One of the fundamental operations of a data processing system is a memory read operation. In a memory read operation, a data requester identifies a portion of data by an index, or an "address," and supplies the address to a memory system. The memory system then forwards an associated portion of data to the requester over one or more machine cycles. Initially, memory read operations were relatively simple operations. For instance, in the first generation of personal computers, the only data requesters were central processing units, the only memory systems were external banks of random access memory ("RAM") cells, and the only amount of data was a byte (8 bits). A RAM circuit could forward the single byte of data in a single machine cycle over a then typical eight-bit bus. Historically, the performance of each new data processing system eclipses the previous system's performance. Some of the most visible improvements between successive systems directly affect the complexity and scope of a memory read operation. Many of these improvements are especially significant to data processors that are integrated onto one or a few integrated circuits.
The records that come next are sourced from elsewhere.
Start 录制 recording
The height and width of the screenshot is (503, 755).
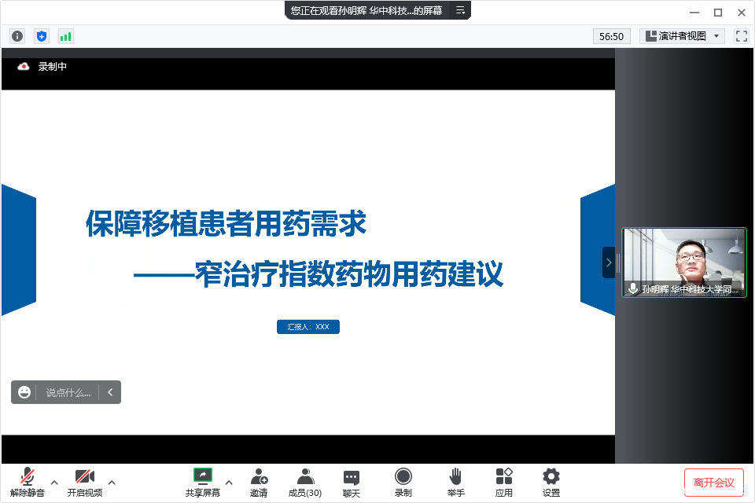(403, 482)
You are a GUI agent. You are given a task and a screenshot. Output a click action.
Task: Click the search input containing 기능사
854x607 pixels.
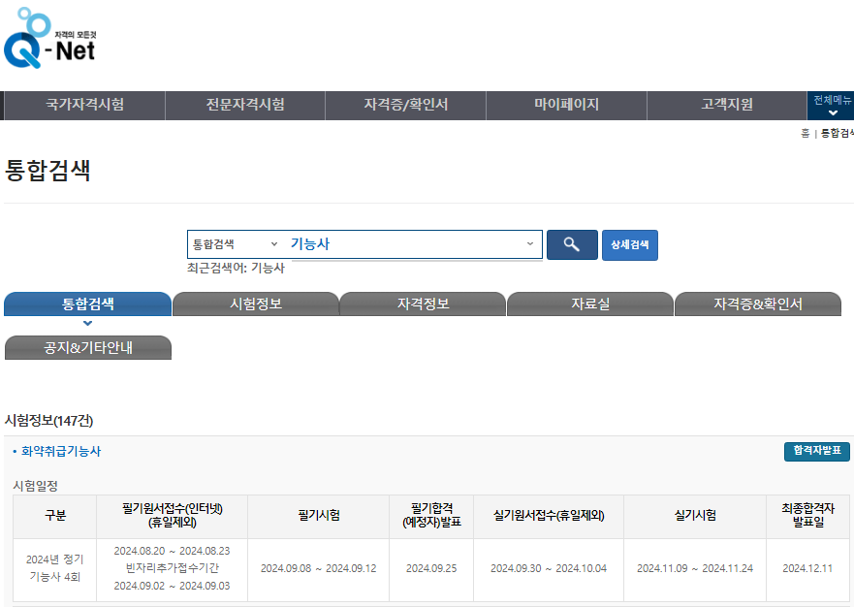(x=403, y=244)
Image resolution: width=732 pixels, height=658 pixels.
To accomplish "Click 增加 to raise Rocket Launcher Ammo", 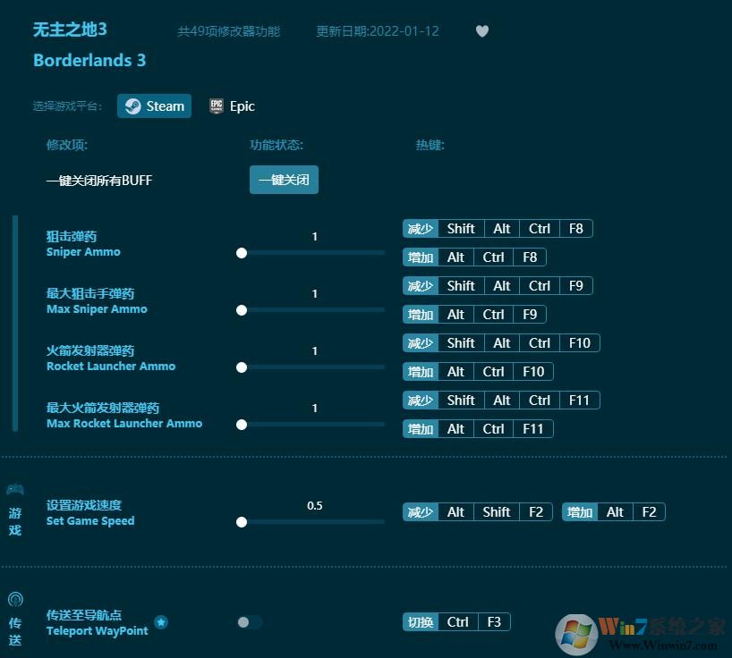I will (x=420, y=371).
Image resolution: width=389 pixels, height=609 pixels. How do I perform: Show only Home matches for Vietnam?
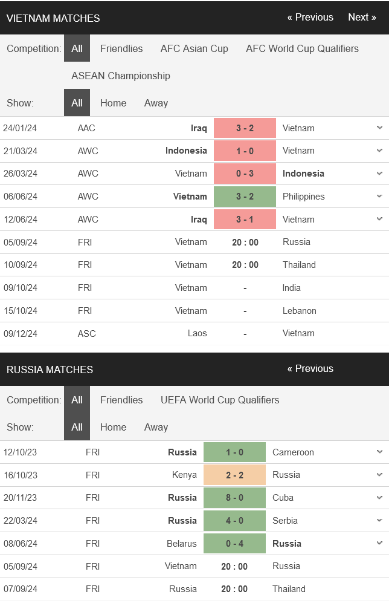pyautogui.click(x=113, y=103)
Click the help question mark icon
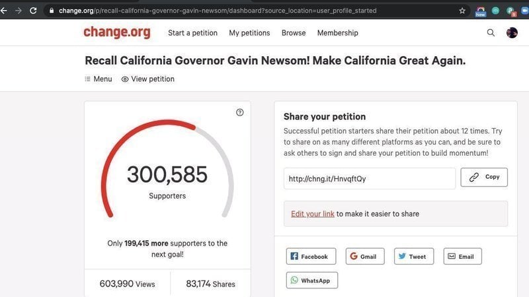This screenshot has width=529, height=297. [240, 112]
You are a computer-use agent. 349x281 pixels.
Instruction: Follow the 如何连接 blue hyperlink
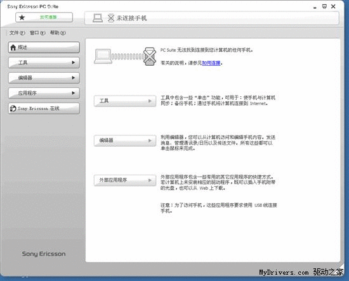211,63
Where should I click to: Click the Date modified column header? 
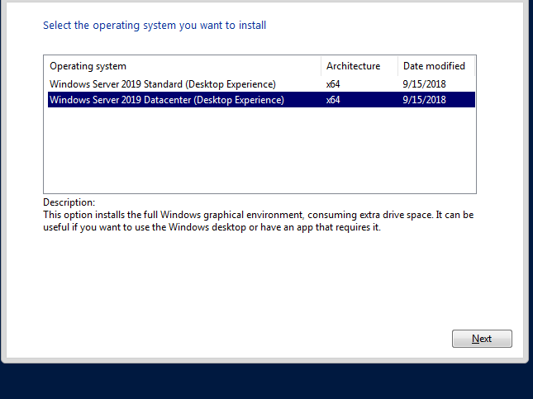pos(434,66)
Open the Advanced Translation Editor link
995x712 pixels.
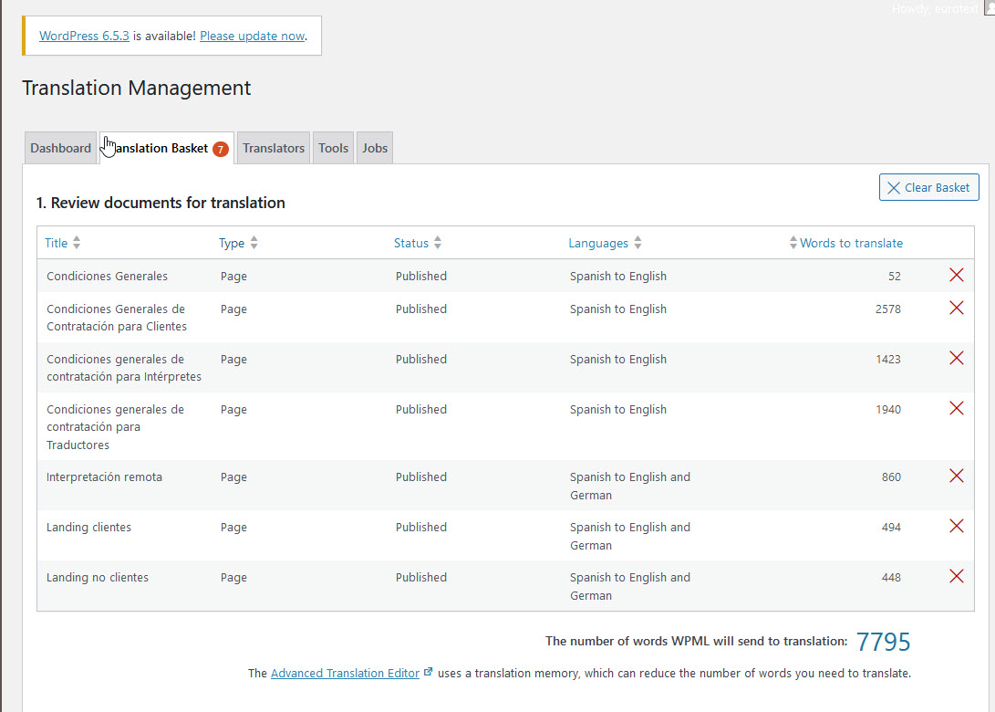point(345,673)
Some of the improvements to data processing systems that affect data read instructions are multiple execution units, hierarchical memory systems and multi-processor architectures. Architectures incorporating multiple execution units typically execute two or more instructions simultaneously. These concurrent instructions may be slightly staggered in time with respect to each other, as in pipelining schemes, they may be aligned in time, as in the case of superscalar data processors, or both. Regardless, multiple execution units create multiple data requesters that may simultaneously require data. Typically, multiple execution units request data from a small, high speed memory cache. A high speed memory cache is part of a two-level hierarchical memory system. A cache is complemented with a large, slower block of external RAM. Together, the cache and external block of RAM provide fast efficient memory accesses. Multi-processor architectures implement schemes in which multi-processors may require data from a single block of external memory or in which one of the processors may require data within the memory cache of another processor. In all these scenarios, data read operations must account for multiple requesters requiring data at, perhaps, the same time.
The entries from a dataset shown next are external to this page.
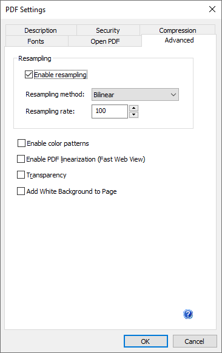Click the blue help question mark icon
Viewport: 222px width, 353px height.
coord(188,314)
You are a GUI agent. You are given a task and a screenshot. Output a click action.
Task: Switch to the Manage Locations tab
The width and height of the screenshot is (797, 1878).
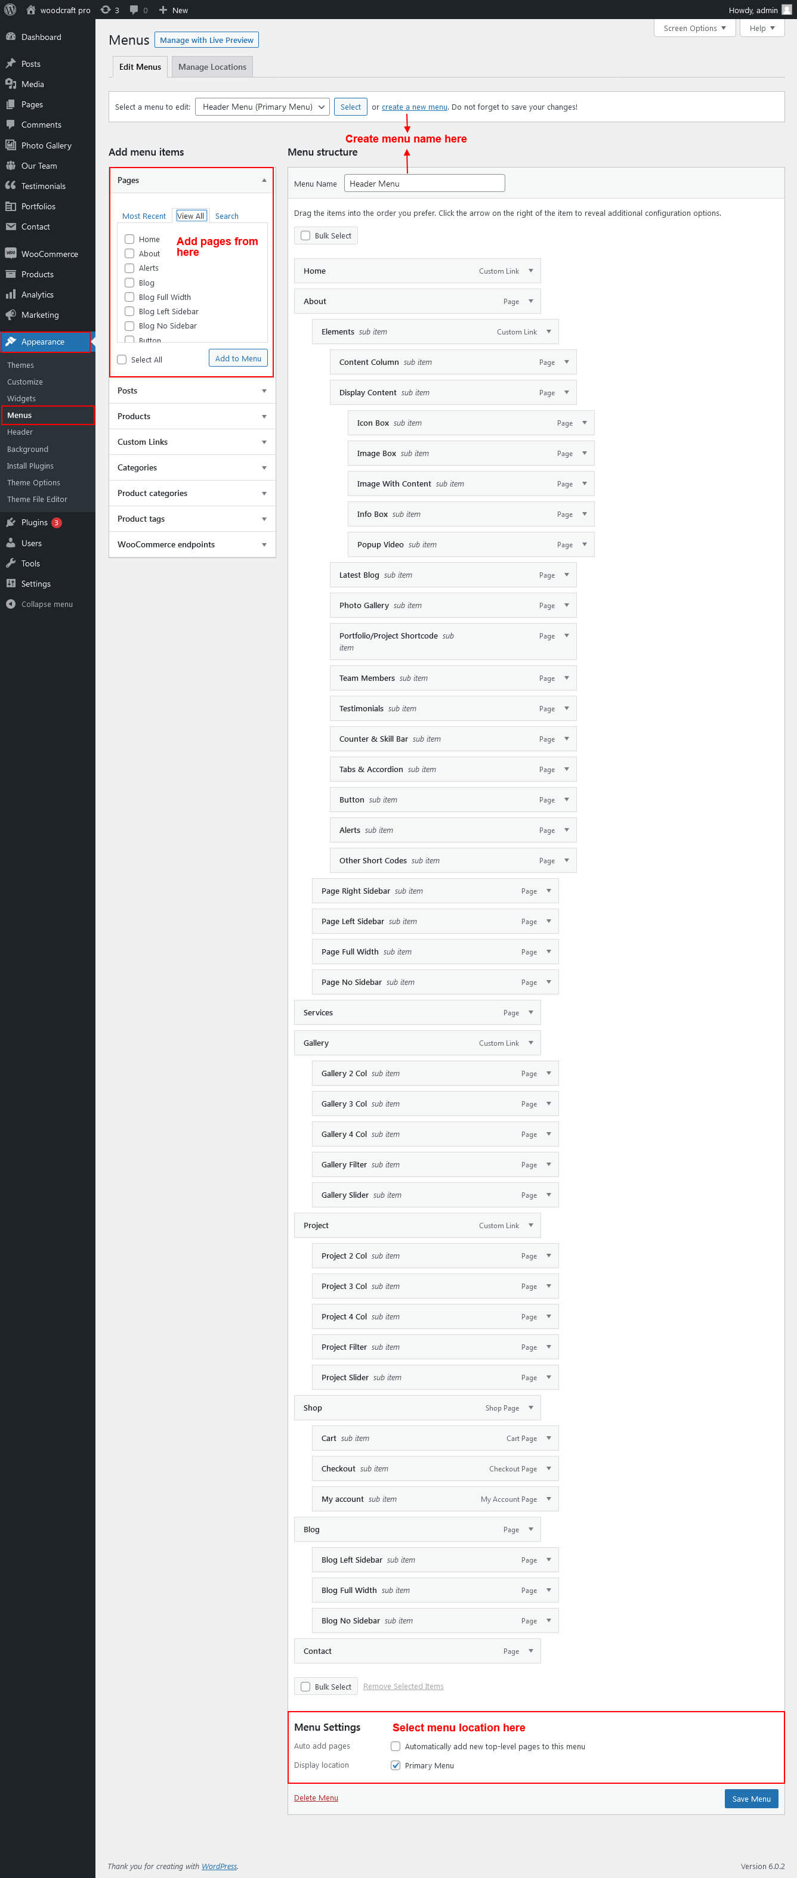point(212,66)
Two known improvements of the original read data operation are data burst and critical word first protocols. These protocols recognize that data read operations are time consuming and that memory accesses often occur to the same general area of memory during a small interval of time. This latter observation is called "locality."
According to a burst operation, several data read operations occur together as a group over several clock cycles although the operations are addressed with a single index. Initially, a requester may only require an amount of data equal to or less than the bandwidth of a data bus. However, the associated memory system forwards more data to the requester than allowed by the bus bandwidth in a single clock cycle. For instance, a sixty-four bit data processor may have a bus bandwidth of 128 bits. An associated memory system may forward a total of 512 bits to a requester over four clock cycles in a burst operation. In this case, the memory system forwards 128 bits during each clock cycle. Typically, the memory system forwards the four quad-words beginning at the address specified by X . . . XX000000 (most significant bit to least significant bit), where X means either 0 or 1 as specified by the requester's address. One of the underlying assumptions of a burst operation is that there is some likelihood that the requester will request some of the data adjacent the addressed byte at a subsequent time. If the requester does require some of the adjacent data at a later time, then the requester will already have the data and will not have to occupy the data bus.
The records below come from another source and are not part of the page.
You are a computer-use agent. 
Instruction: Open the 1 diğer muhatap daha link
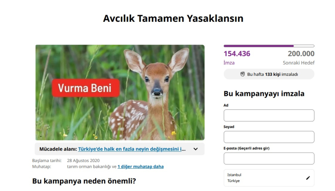tap(140, 166)
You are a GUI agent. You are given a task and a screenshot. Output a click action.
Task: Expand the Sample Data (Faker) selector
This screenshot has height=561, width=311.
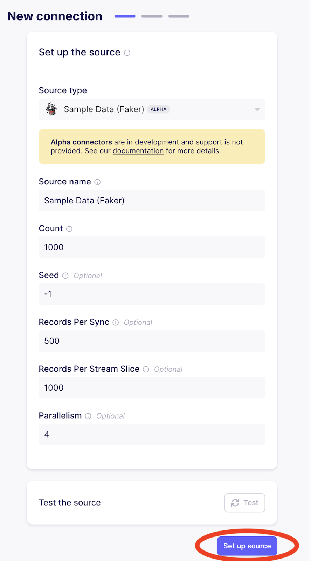pos(152,109)
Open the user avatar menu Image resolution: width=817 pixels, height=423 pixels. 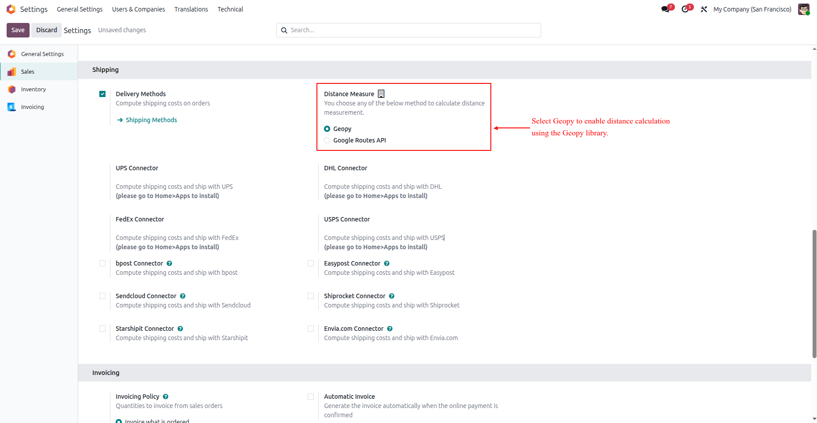(804, 9)
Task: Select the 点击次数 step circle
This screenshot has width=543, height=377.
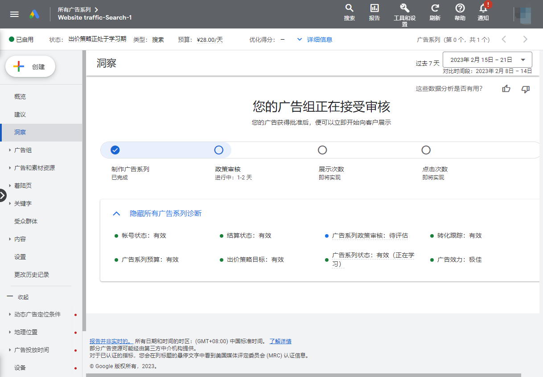Action: (x=426, y=150)
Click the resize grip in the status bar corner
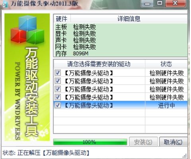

A critical word first protocol is a refinement of the burst protocol described above. In the example above, a critical word first protocol requires that a memory system forwards a particular one of the four quad-words first. The other three quad-words follow the critical word. The first quad-word, or "critical word," is selected because it contains a particular data byte, half-word, word, etc. that is immediately needed by the relevant requester. A memory system can satisfy the critical word first protocol by forwarding the quad-word indexed by the address X . . . XXXX0000 (most significant bit to least significant bit), where X means either 0 or 1 as specified by the requester's address.
Known protocols have not kept pace with improvements in data processing architecture. For instance, the two protocols described above are designed primarily to increase the efficiency of read operations that occur serially. They do not provide a protocol for use with simultaneous data requests.